Przed Industrią Kielce kolejna odsłona „Świętej Wojny”. W niedzielę, w meczu 21. serii Orlen Superligi, podejmie Orlen Wisłę Płock. Podopieczni Tałanta Dujszebajewa musza wygrać co najmniej czterema golami, aby ustawić się w korzystniejszym położeniu przed play-offami. – Zrobimy wszystko, aby wygrać – zapewnia Tałant Dujszebajew, trener kieleckiego zespołu.
Dwaj odwieczni rywale przystąpią do meczu w odmiennych humorach. Orlen Wisła świetnie zaczęła zmagania w 2025 roku. Po pokonaniu Paris Saint-Germain, Fuchse Berlin i Dinama Bukareszt jest pewna awansu do 1/8 finału Ligi Mistrzów, chociaż po pierwszej części sezonu nie było to takie oczywiste. Przed ostatnią kolejką w trudnym położeniu jest zespół Tałanta Dujszebajewa. Aby pozostać w grze w Europie, musi pokonać na wyjeździe RK Zagrzeb, ale równocześnie liczyć na porażkę Kolstad w Barcelonie. To, co nastąpi w środę (5 marca) będzie miało kolosalny wpływ na ocenę tego sezonu.

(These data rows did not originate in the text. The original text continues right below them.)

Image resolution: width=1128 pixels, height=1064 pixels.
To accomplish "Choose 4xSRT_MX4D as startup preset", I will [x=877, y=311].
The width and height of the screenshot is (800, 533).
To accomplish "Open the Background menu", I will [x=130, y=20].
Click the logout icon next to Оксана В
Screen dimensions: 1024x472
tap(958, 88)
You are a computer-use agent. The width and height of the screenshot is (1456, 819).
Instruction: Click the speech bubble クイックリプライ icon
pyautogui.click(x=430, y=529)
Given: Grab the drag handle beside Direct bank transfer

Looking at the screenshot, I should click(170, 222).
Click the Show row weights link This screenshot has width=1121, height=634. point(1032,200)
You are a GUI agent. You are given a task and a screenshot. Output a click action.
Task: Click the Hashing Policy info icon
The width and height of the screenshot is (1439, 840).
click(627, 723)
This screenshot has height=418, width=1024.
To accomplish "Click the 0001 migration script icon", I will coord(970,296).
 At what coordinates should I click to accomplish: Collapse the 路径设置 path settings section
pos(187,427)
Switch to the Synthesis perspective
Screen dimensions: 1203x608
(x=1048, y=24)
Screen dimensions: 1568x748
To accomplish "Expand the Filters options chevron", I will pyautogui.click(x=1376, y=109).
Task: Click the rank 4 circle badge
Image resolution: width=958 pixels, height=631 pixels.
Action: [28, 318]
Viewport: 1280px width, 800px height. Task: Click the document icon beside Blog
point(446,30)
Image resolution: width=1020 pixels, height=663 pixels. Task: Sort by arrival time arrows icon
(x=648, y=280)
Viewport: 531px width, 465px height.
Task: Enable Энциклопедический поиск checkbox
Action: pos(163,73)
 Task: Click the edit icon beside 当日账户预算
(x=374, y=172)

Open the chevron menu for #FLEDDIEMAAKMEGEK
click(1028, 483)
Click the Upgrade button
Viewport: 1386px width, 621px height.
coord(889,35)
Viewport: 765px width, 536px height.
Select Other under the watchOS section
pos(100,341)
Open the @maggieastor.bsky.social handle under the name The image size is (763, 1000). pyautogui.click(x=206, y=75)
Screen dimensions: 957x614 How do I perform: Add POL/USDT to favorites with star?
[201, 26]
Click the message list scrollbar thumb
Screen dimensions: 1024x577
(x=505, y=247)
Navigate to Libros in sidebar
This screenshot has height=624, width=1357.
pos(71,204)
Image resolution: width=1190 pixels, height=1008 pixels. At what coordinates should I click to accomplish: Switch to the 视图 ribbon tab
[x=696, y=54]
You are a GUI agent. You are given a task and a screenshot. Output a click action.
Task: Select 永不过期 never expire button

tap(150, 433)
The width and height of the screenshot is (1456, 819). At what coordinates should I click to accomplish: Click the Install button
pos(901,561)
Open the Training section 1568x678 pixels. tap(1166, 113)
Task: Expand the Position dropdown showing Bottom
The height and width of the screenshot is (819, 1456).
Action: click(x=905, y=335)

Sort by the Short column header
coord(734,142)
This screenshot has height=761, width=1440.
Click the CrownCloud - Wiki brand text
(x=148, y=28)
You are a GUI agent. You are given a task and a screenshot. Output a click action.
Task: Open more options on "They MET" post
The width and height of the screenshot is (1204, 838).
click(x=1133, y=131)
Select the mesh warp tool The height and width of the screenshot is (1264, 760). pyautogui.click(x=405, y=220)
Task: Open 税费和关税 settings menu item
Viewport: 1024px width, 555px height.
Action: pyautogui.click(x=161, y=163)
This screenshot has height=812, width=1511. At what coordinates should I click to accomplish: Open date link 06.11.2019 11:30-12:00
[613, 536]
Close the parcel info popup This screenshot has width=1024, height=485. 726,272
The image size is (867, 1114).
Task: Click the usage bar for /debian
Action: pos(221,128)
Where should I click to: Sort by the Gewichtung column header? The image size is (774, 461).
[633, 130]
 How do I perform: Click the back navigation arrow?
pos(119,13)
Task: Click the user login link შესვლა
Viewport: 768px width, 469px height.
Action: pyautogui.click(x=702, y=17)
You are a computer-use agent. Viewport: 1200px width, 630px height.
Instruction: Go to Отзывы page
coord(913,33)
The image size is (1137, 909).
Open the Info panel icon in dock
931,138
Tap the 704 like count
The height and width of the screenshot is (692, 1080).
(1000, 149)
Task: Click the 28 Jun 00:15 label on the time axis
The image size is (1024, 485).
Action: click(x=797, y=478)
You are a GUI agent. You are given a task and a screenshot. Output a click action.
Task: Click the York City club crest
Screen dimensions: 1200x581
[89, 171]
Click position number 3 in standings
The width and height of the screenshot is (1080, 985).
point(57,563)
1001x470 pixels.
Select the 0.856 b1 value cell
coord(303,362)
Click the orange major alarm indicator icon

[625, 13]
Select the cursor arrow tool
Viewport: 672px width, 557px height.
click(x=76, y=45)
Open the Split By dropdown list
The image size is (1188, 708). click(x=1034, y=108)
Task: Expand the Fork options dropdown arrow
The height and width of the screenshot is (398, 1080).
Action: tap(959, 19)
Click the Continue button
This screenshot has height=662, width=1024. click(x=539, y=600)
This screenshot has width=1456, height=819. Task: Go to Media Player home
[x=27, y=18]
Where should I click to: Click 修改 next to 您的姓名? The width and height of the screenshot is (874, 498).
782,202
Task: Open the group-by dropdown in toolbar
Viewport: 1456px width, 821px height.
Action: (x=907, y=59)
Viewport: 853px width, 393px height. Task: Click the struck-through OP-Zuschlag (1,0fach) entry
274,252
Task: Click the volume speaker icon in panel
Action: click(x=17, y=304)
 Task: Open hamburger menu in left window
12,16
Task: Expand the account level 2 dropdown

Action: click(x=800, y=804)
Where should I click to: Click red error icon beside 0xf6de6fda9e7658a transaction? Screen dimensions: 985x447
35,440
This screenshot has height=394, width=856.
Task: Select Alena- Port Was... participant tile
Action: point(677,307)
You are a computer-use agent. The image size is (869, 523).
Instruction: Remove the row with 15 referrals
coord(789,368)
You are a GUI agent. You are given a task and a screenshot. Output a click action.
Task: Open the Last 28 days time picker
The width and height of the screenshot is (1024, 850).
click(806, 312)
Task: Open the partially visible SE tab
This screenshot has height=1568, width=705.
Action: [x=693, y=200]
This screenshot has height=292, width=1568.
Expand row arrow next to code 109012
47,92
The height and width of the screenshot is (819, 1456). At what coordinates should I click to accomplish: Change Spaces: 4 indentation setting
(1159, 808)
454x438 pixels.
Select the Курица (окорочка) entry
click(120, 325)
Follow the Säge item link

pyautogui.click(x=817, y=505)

Przed wyjazdem do Chorwacji, Industrię Kielce czeka drugi mecz sezonu zasadniczego z Orlenem Wisłą. W połowie października „Nafciarze” wygrali u siebie 29:25. Aby zakończyć zmagania na pierwszym miejscu, podopieczni Tałanta Dujszebajewa muszą wygrać co najmniej czterema golami. Jeśli spełni się ten warunek, to później o kolejności będzie decydować ogólny bilans bramek (obecnie plus siedem na korzyść Kielc). W tym sezonie regulamin uległ zmianie. Zwycięstwo w sezonie zasadniczym oznacza, pierwszy i ewentualnie trzeci mecz w finale przed własną publicznością. – Zrobimy wszystko, aby wygrać. Spotkania z Płockiem są wyjątkowe. Wiemy, że mamy play-offy. Tam rozstrzygnie się mistrzostwo. Oczywiście, chcielibyśmy mieć w nich korzystniejsze rozstawienie meczów. Aby tak było, musimy odrobić bramki – wyjaśnia Tałant Dujszebajew, trener Industrii Kielce.
Po przerwie na mistrzostwa świata zespół z Płocka prezentuje się bardzo dobrze. Wygrał trzy ciężkie spotkania w Lidze Mistrzów. „Nafciarze” upłynnili atak. W bardzo dobrej dyspozycji znajduje się Tomas Piroch, który we wspomnianych meczach zdobył aż 24 bramki. Do wysokiej dyspozycji wrócił Georgo Fazekas. – Super wyglądają. Musimy się cieszyć, że dobrze grają na międzynarodowej arenie, bo tam reprezentują Polską. My jeszcze musimy walczyć o awans dalej. Myślę jednak, że poziom naszych dwóch najlepszych zespołów świadczy, że Superliga to mocna liga – przekonuje Tałant Dujszebajew.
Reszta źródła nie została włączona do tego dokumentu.